In everyday life – private and business – often the problem occurs where you want to send a secret message over a public, unsecure channel. Such a message could be an email, a binary image for the latest firmware of your device or even a video conference with your business partner. A good example of an unsecure channel could be the internet but also a USB stick sent via postal service. Several mechanisms are available to solve this problem, some of which I want to elaborate on in this blog series.
In this post I will introduce you to asymmetric cryptography by showing the drawbacks of symmetric cryptography and how asymmetric cryptography can solve these problems. I will then dive deeper into the (mathematical) details of the subject.
A simple method to transfer a message securely is to use symmetric encryption. The sender encrypts a message with a secret key and sends the resulting ciphertext to a recipient. The latter then decrypts the message using the same key (or a copy thereof).

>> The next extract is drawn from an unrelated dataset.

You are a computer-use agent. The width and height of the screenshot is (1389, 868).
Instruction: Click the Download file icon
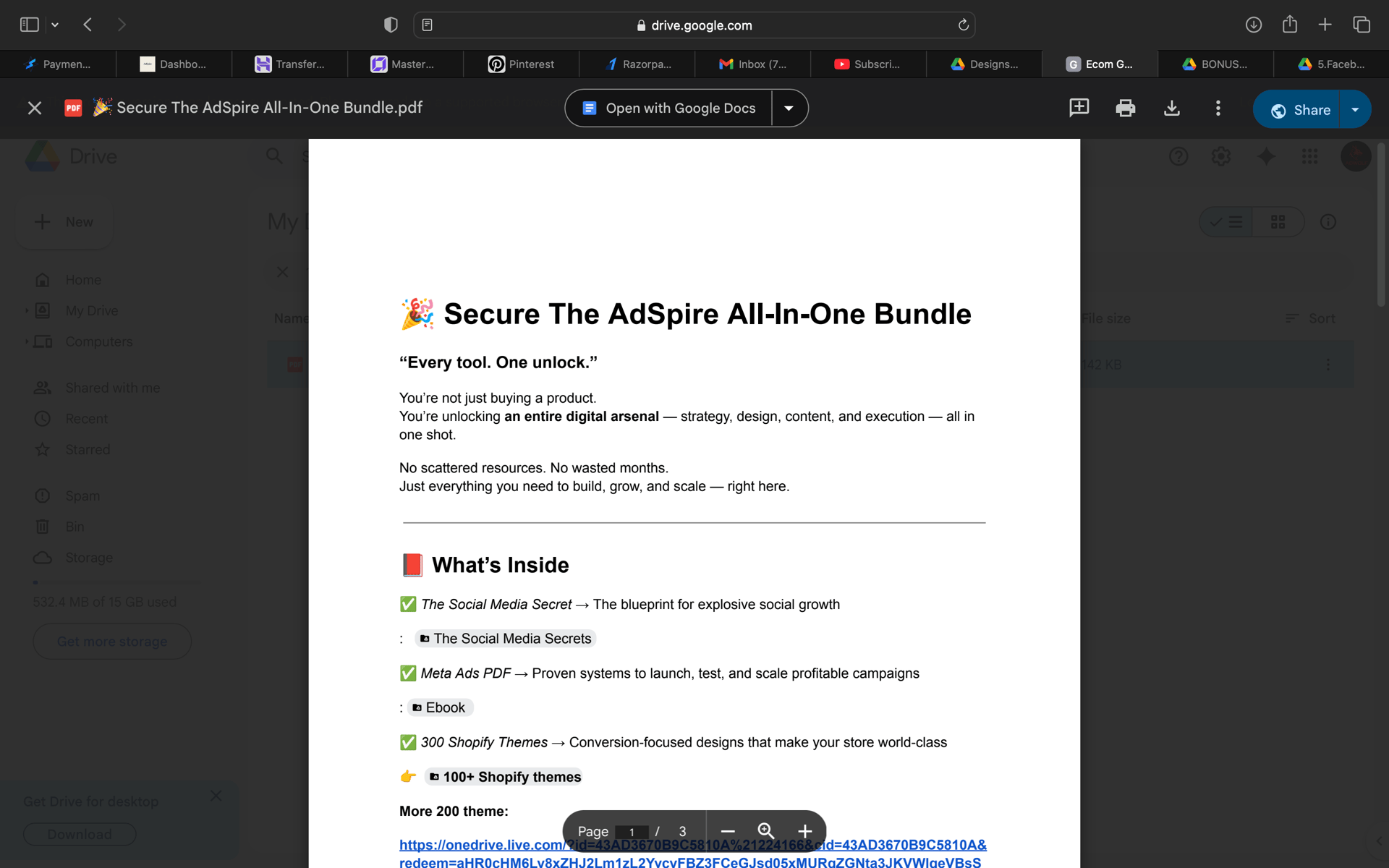[x=1171, y=109]
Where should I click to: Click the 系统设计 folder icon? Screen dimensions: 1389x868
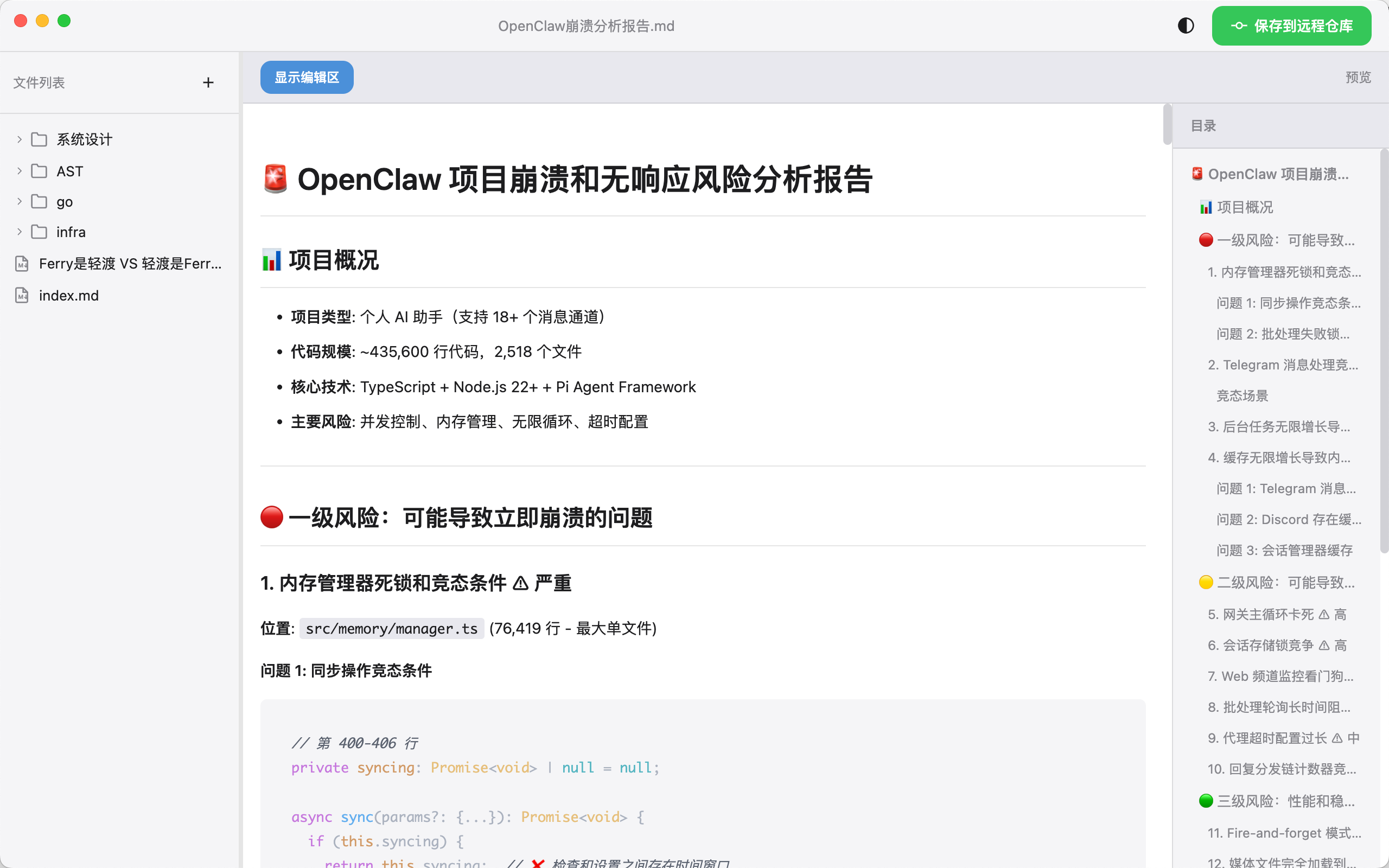point(39,139)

Bob wants to sell his vintage Ferrari. To get a good price he performs a secret auction where every participant sends him a proposed value of the car from which he then chooses the highest bidder. Alice is interested in buying the vehicle and wants to tell Bob how much she intends to bid. To prevent Charlie from reading her bid (and increase his bid accordingly) she encrypts her message to Bob («I will bid 1.2 million dollars.«) with a key (098F6BCD46…) she shared previously with Bob. To compute the ciphertext she chooses the AES algorithm in CBC mode. She then sends the resulting ciphertext (101F4C012B…) to Bob.
Without knowing the secret key Charlie has no way to read Alice’s bid. Bob now decrypts the message by applying the shared key on the received message by using the same algorithm. The result is again the message that Alice originally wrote.
The problem with this method is that Alice and Bob have to arrange a way to exchange their shared key. Of course they could meet in advance and agree on a shared key, which is impractical for most common cases. If Alice was to send the shared secret over an unsecure channel to Bob and Charlie was able to intercept it, he could not only read the messages Alice and Bob exchange but also tamper with them. Therefore Alice and Bob will have a shared key but the channel they want to set up with it will neither be confidential nor authentic and Charlie could comfortably play Man-in-the-middle.
This is where asymmetric cryptography comes to the rescue. With asymmetric cryptography there is no shared secret but a key pair one half of which is called the private key and the other half is called the public key (hence the widely used synonym «public key cryptography»). The public key is shared with any involved parties (or even made generally publicly available) whereas the private key is kept secret. Unlike using symmetric cryptography the private key is not even shared between trusted parties; each party will have their own key pair. Using certain mathematical properties (the details of which I will cover in the next installment of this series) it is computationally easy to derive the public counterpart of a certain private key. On the other hand it is very hard to compute the original private key from a known public key. The respective key pairs of two parties can now be used to derive a commonly known secret value, which then can be used as a key for symmetric encryption/decryption.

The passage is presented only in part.